Before you get overly excited about investments, here are a few fundamentals to keep in mind:
1 - Diversify: Don’t put all your eggs in one basket. If you receive an inheritance, don’t buy a single stock, or a single property, or a single CD. Put some of it in stocks, some in bonds, and some in real estate. Even a few lottery tickets wouldn’t hurt. If your portfolio consists entirely of exchange traded investments, diversify within the portfolio (If you are 100% invested in bio-technology, and the bio-technology industry takes a nose dive, so does your wealth).
2 - Go Long Term: Unless you have no transaction costs, know a professional, or have insider information, don’t day trade. I recommend a buy, hold, and forget strategy. The longer the investment horizon, the lesser the statistical probability of a net loss, and the greater your actual returns will be. (Trading on insider information is illegal and the SEC is better than you think at finding you.)

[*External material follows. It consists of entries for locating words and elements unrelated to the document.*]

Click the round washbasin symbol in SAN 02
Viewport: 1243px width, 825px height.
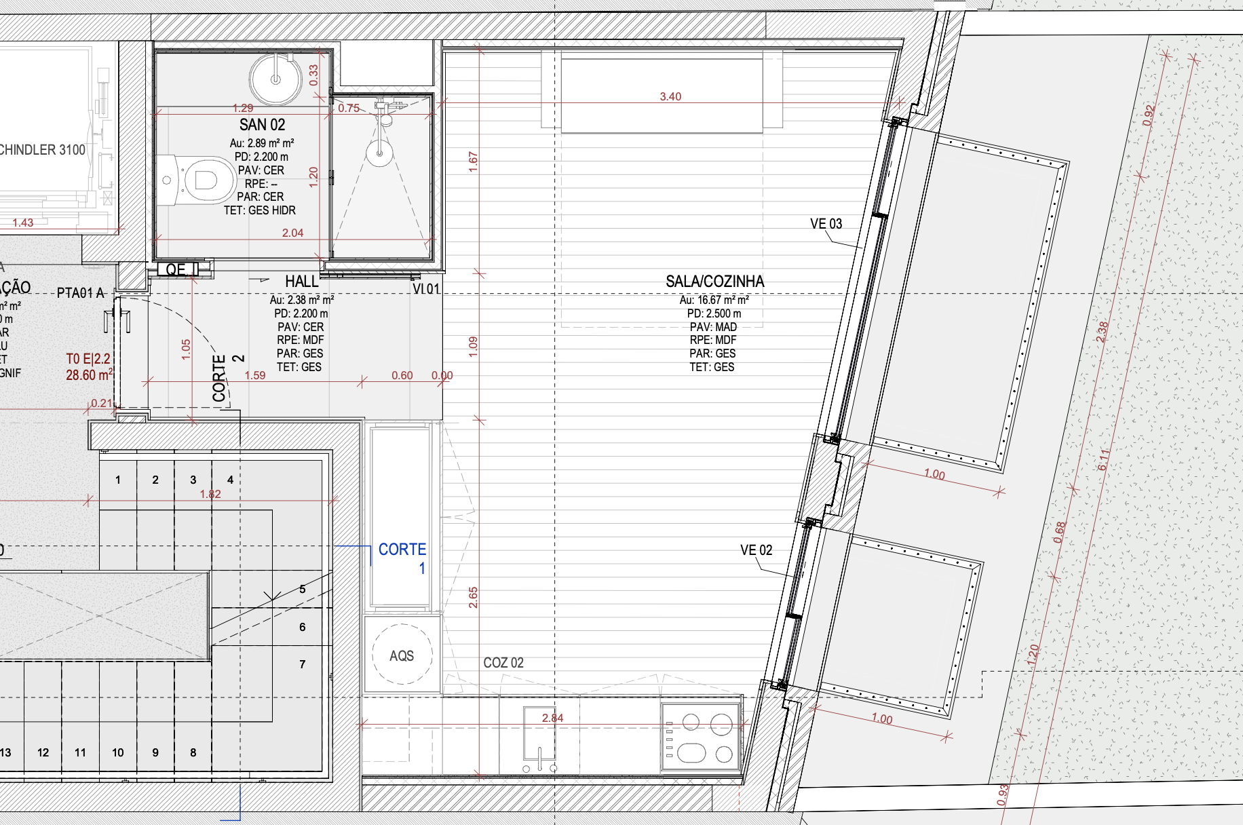click(275, 79)
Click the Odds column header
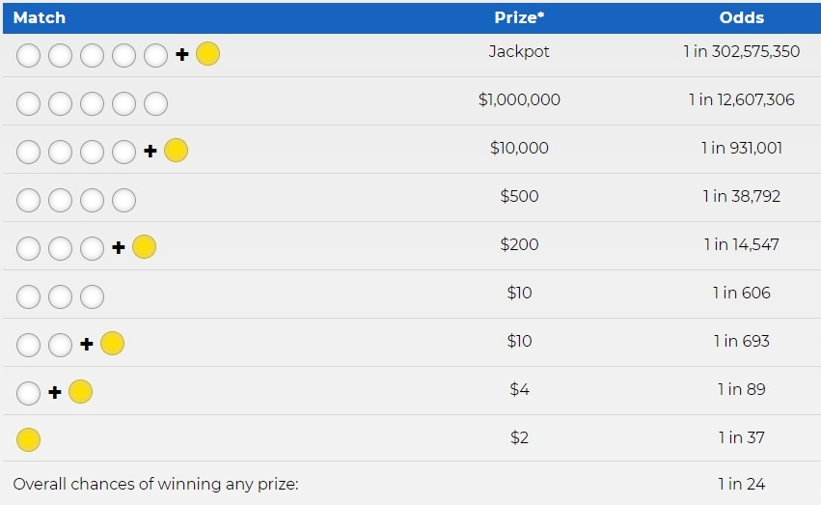Viewport: 821px width, 505px height. click(742, 17)
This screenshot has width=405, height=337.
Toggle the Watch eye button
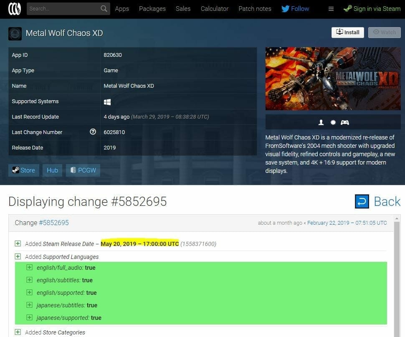coord(384,32)
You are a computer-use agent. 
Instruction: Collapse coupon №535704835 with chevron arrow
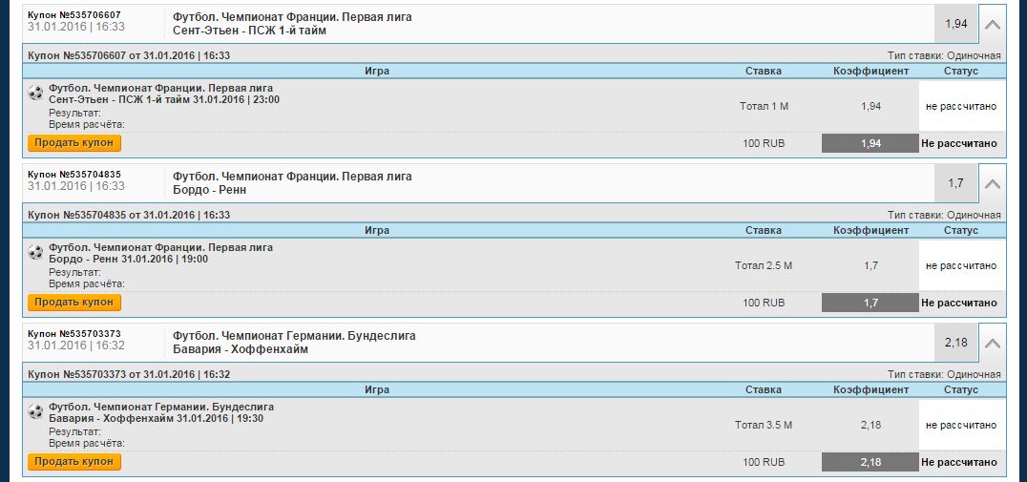tap(993, 184)
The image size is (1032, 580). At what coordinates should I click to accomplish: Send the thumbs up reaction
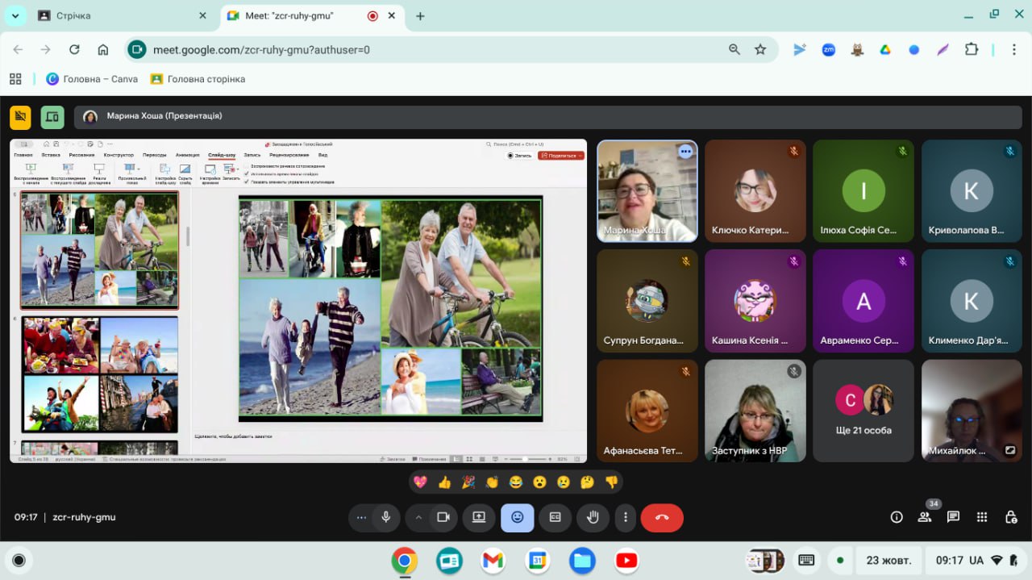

3 - Reduce transaction costs: Most online brokerage houses have pretty nominal fees as long as your transaction size is large enough. Make sure you use a brokerage house with low fees, but more importantly make sure that your transaction size is large enough to warrant the fee. I normally don’t trade unless I can put at a minimum $1,000 into the transaction. That way a $7 fee costs me .7%. That same fee would cost me 7% if I were to put $100 into the transaction. If you have large transaction sizes and use a buy, hold, and forget strategy - you shouldn’t have to worry about transaction costs.
4 - Know your risk tolerance: Are you retiring in 3 years? Is the money you have money you can lose? How much do you care if you lose your money? Is there any chance that you will need the money to finance future educations, a house, or other life events?